Getreu dem Untertitel „Worauf es bisher keine Antwort gibt“ haben sich Kathrin Passig (eine Hälfte der trendigen „Zentralen Intelligenz Agentur“ aus Berlin) und Aleks Scholz einem interessanten Thema der Wissenschaftsgeschichte verschrieben: der Leerstelle.
Im einleitenden Kapitel („Wissenswertes über Unwissens“) diskutieren sie dieses Phänomen zunächst grundlegend. Eine wichtige Eigenschaft des Unwissens, so stellen sie fest, ist seine Flüchtigkeit:
„Unwissen ist ein flüchtiges Ding. Es verschwindet, taucht an anderer Stelle wieder auf, kurz: man kann ihm noch weniger über den Weg trauen als dem Wissen.“
Die Vorstellung, erfahren wir weiter, dass sich in den letzten hundert Jahren die Löcher des Unwissens im Schweizer Käse des Wissens mehrheitlich geschlossen haben, erweist sich als zu banal: durch Quantenmechanik und Relativitätstheorie beispielsweise haben sich viele neue Fragen ergeben; scheinbar geklärte halten einer kritische Überprüfung nicht stand (wie z.B. die Besiedelung Amerikas).
Die 42 im „Lexikon des Unwissens“ versammelten Wissenslücken – alphabetisch geordnet von Aal bis Wasser – bieten einen, im scherzhaft-gelehrten Ton um Verständlichkeit bemühten, Überblick über das oft vergebliche Streben der Wissenschaftler nach Erkenntnis oder aber ganz banalen Alltagsrätsel, denen einfach nicht beizukommen ist.
Geheimnisumwitterte Klassiker wie das Tunguska-Ereignis, das Voynich-Manuskript und die Dunkle Materie dürfen da natürlich nicht fehlen. Während über diese und ähnliche harte Nüsse in der erwartbaren Ausführlichkeit referiert wird, präsentieren Scholz und Passig aber auch kleinere Episoden, vornehmlich aus der Tierwelt, die auf geradezu pittoreske Weise dem sogenannten Phänomen des „Einemsens“ nachgehen (eine ungeklärte Eigenart von Igeln, sich mit dem eigenen Speichel einzureiben) oder die erstaunlichsten Wissenslücken über das Wesen der Aale und Tausendfüßler zutage fördern.

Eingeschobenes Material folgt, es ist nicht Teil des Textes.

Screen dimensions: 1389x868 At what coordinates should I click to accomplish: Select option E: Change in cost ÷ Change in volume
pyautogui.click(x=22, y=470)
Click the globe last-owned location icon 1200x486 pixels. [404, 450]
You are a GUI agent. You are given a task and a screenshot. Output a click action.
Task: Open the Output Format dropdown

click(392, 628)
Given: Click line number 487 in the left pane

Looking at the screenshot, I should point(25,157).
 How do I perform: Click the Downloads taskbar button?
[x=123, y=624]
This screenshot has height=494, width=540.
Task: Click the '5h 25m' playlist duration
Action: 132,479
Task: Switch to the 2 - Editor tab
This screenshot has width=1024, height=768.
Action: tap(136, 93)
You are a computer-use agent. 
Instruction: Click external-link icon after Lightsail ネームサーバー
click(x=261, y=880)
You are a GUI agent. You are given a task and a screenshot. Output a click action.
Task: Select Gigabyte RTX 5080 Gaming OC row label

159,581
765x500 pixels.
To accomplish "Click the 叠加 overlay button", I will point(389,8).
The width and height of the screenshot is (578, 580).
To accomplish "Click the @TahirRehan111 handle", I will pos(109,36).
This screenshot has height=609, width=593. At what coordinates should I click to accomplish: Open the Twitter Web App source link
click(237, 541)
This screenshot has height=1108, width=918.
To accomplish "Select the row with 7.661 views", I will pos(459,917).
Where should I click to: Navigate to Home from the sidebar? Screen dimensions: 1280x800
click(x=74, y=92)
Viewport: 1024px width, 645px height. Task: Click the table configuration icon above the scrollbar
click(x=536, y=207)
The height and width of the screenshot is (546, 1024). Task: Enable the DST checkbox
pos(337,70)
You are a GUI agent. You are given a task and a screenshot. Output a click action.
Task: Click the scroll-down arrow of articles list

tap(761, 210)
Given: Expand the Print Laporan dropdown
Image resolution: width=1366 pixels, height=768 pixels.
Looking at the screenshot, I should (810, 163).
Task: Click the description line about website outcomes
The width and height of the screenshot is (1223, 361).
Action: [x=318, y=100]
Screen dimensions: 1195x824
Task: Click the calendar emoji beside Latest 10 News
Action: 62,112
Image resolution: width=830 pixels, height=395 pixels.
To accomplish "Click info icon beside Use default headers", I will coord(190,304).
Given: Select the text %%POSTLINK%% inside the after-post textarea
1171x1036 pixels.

Doch sind dies zugleich die Sternstunden des Werks: wenn das Kuriosum sich mit der Kurzweil verbindet, wird die Lektüre zum intellektuellen Spaß (oder besser: Intellektuellen-Spaß), wozu, am Rande erwähnt, die jedem Kapitel vorangestellen Zitate von Daniel Düsentrieb bis Futurama ihr Übriges leisten. Eher zäh wird es, wenn das Autorenteam im gar zu sehr dozierenden Ton über eher wenig spannende Fragen wie dem Sinn von Körpergrößen, Trinkgeld, Herbstlaub oder – sic – Schlaf elaboriert. Hier lassen sich über lang oder kurz Ermüdungserscheinungen beim Lesen nicht leugnen.
Zum Schluss des Buches lädt eine Literaturliste zum weiteren Nachforschen auf eigene Faust ein. Und das ist nicht zuletzt eine der Leistungen des „Lexikons des Unwissens“: mehrheitlich die Neugier auf die Welt der Naturwissenschaften zu lenken, die im geisteswissenschaftlichen Diskurs oft etwas belächelt werden. Insbesondere Kathrin Passig hat so, als Germanistin und Bachmann-Preisträgerin von 2006, für eine Überraschung gesorgt, die nicht jeder von ihr erwartet hätte.
Kathrin Passig/Aleks Scholz: Lexikon des Unwissens. Worauf es bisher keine Antwort gibt. Rowohlt Berlin 2007, 256 Seiten, 16,90 €
Und im Internet unter lexikondesunwissens.de.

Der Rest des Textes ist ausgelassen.